--- begin Raw data ---
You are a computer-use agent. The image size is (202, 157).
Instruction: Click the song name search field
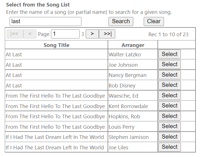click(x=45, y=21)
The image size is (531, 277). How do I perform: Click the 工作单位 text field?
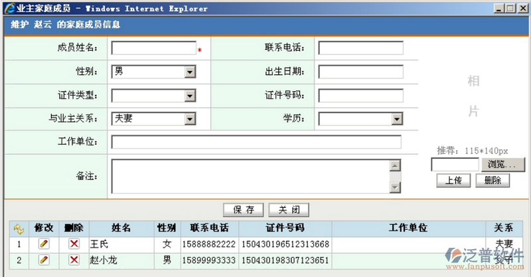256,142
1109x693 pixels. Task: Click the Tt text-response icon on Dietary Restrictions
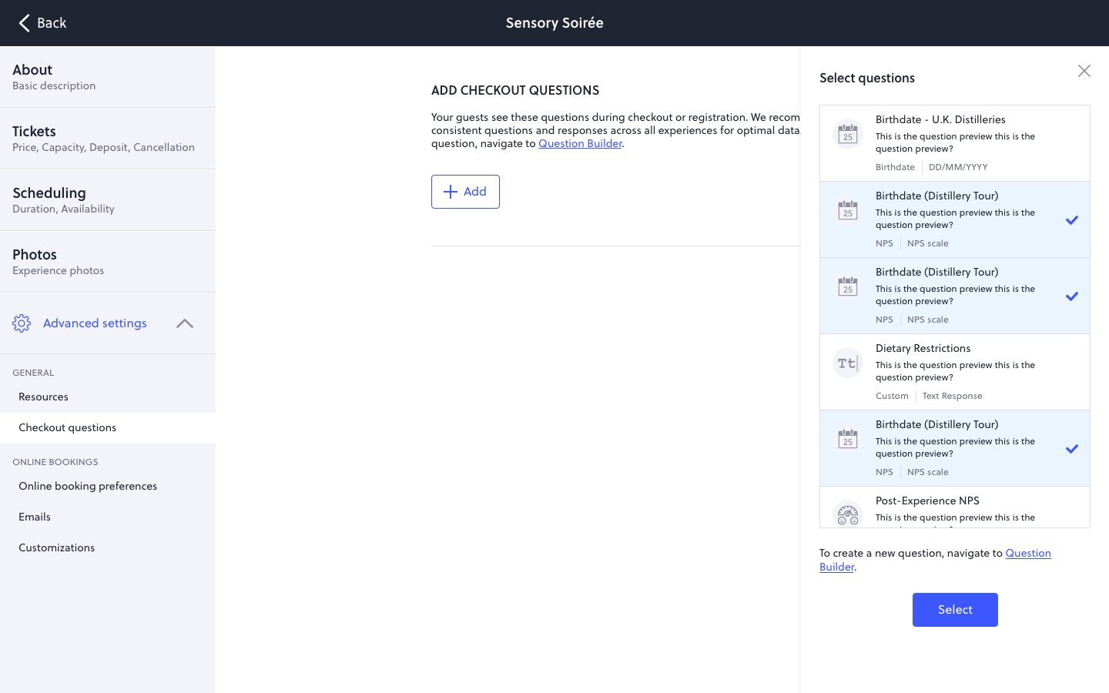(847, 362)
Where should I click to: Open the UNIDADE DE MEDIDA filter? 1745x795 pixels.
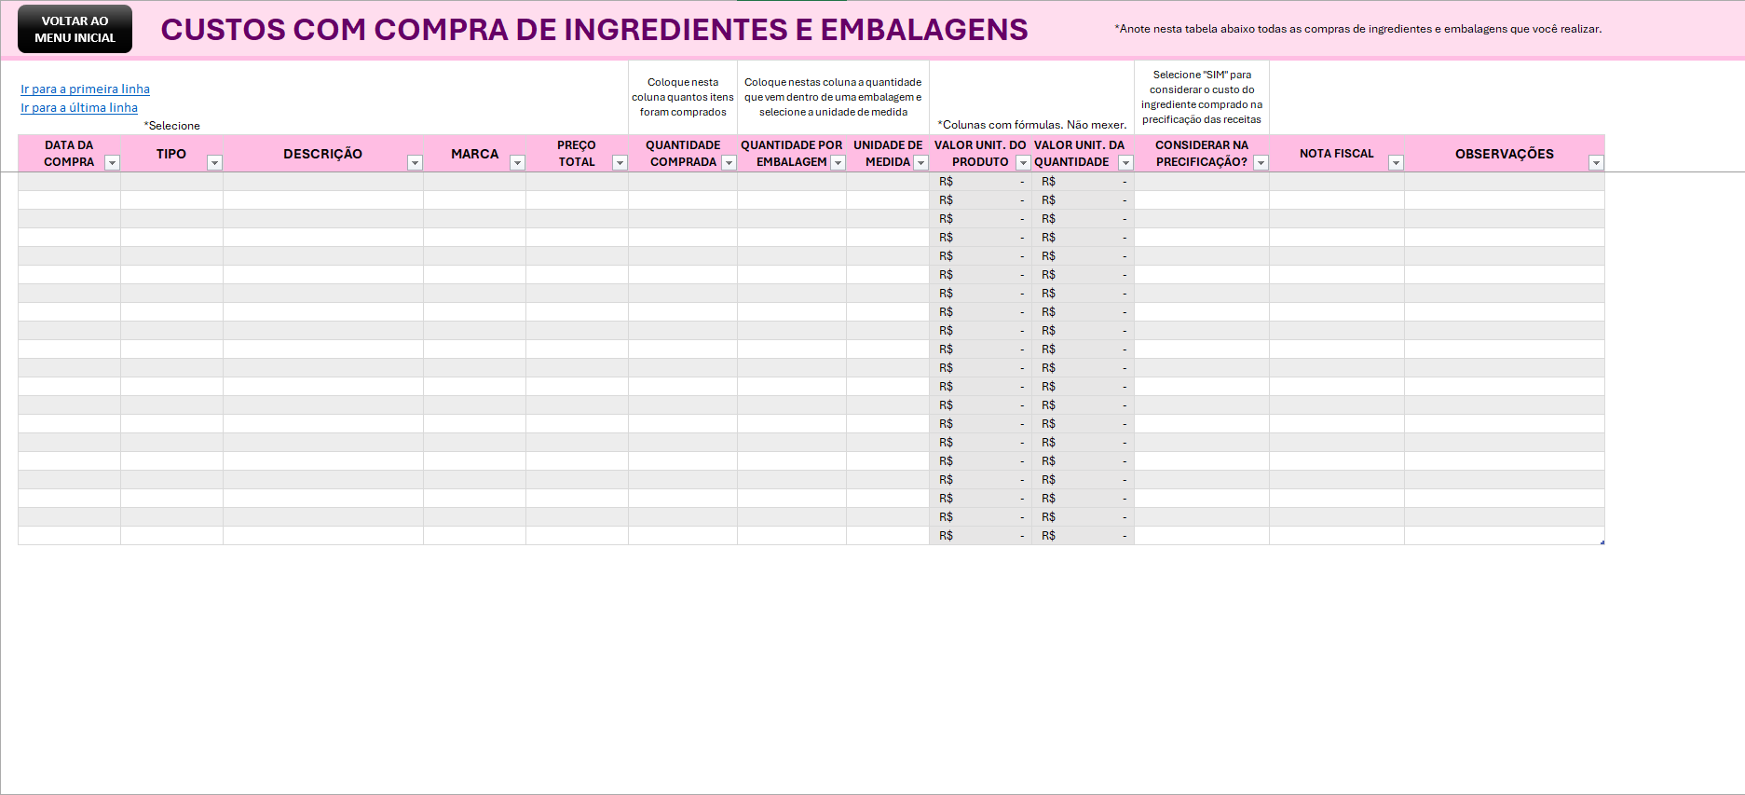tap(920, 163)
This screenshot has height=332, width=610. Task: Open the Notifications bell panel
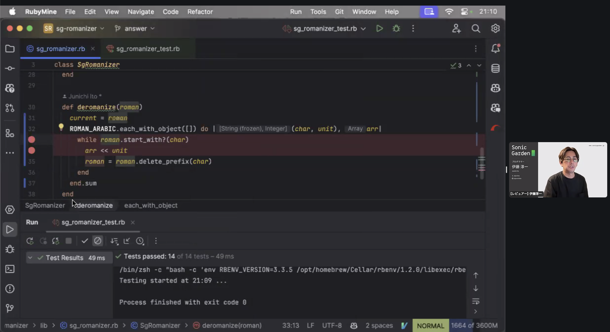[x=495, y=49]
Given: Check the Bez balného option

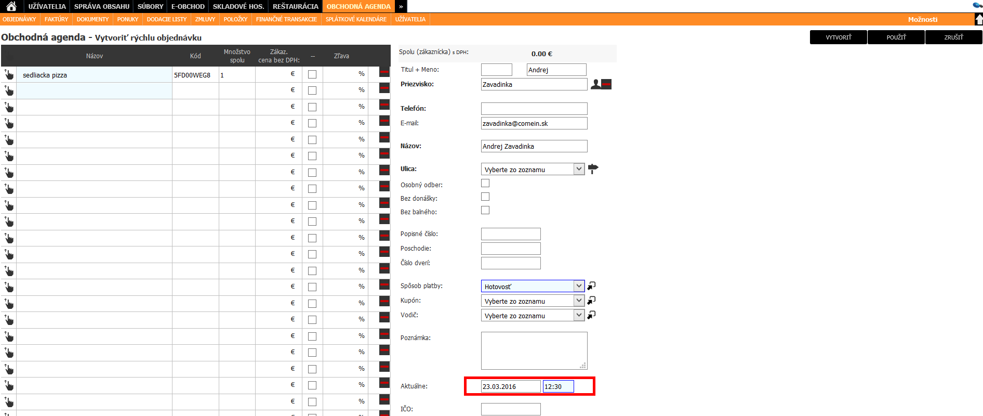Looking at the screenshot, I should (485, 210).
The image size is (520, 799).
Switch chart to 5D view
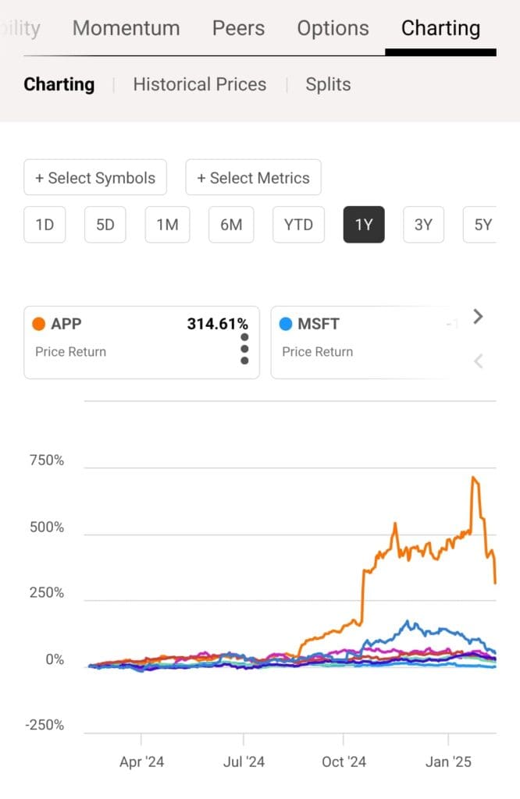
--- end Raw data ---
◆ Goal
Update all the records above by changing every "image size" to "screen size" and keeping everything else the same. Leave the pictures out of your answer.

◆ The response
You are a computer-use agent. The screen size is (202, 157).
Instruction: Click the song name search field
click(x=45, y=21)
The screen size is (531, 277). How do I perform: Click the 工作单位 text field?
256,142
1109x693 pixels. Task: Click the Tt text-response icon on Dietary Restrictions
(847, 362)
Where should I click to: Open the UNIDADE DE MEDIDA filter? 1745x795 pixels.
tap(920, 163)
This screenshot has height=332, width=610. Task: Open the Notifications bell panel
[x=495, y=49]
Given: Check the Bez balného option

Looking at the screenshot, I should (485, 210).
The screen size is (520, 799).
Switch chart to 5D view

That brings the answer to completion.